One advantage of out is that the compiler will verify that CalcSomething does in fact assign a value to someOtherNumber. It will not verify that the someOtherNumber field of Result has a value.
Stay away from out. It's there as a low-level convenience. But at a high level, it's an anti-technique.
int? i = Util.TryParseInt32("1");
if(i == null)
return;
DoSomething(i);
If you have even seen and worked with MS
namespace System.Web.Security
MembershipProvider
public abstract MembershipUser CreateUser(string username, string password, string email, string passwordQuestion, string passwordAnswer, bool isApproved, object providerUserKey, out MembershipCreateStatus status);
You will need a bucket. This is an example of a class breaking many design paradigms. Awful!

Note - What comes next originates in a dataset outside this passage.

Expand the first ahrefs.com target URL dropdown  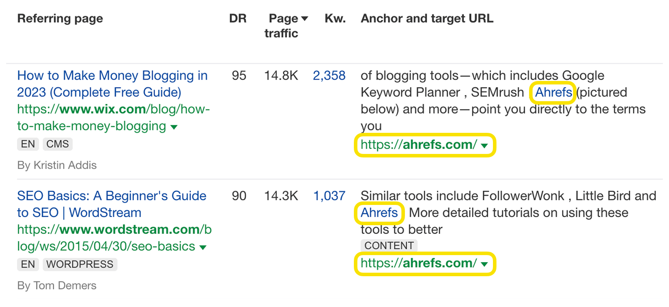coord(485,145)
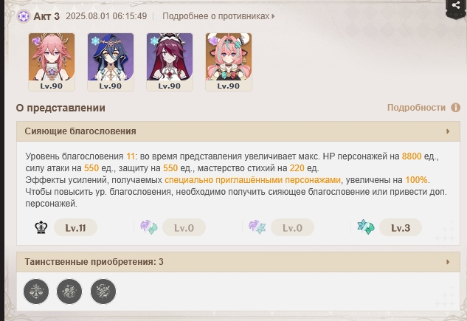Viewport: 467px width, 321px height.
Task: Select the red-haired nun character portrait
Action: pyautogui.click(x=170, y=62)
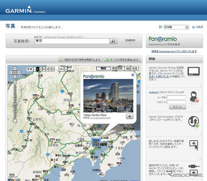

Just because the language has out parameters doesn't mean they should be used. eg goto
The use of out Looks more like the Dev was either Lazy to create a type or wanted to try a language feature.
Even the completely contrived MostCommonAnd42ndWord example above I would use
List or a new type contrivedresult with 2 properties.
The only good reasons i've seen in the explanations above was in interop scenarios when forced to. Assuming that is valid statement.
You could create a generic tuple class for the purpose of returning multiple values. This seems to be a decent solution but I can't help but feel that you lose a bit of readability by returning such a generic type (Result is no better in that regard).
One important point, though, that james curran also pointed out, is that the compiler enforces an assignment of the value. This is a general pattern I see in C#, that you must state certain things explicitly, for more readable code. Another example of this is the override keyword which you don't have in Java.
If your result is more complex than a single value, you should, if possible, create a result object. The reasons I have to say this?
The entire result is encapsulated. That is, you have a single package that informs the code of the complete result of CalcSomething. Instead of having external code interpret what the decimal return value means, you can name the properties for your previous return value, Your someOtherNumber value, etc.
You can include more complex success indicators. The function call you wrote might throw an exception if end comes before start, but exception throwing is the only way to report errors. Using a result object, you can include a boolean or enumerated "Success" value, with appropriate error reporting.
You can delay the execution of the result until you actually examine the "result" field. That is, the execution of any computing needn't be done until you use the values.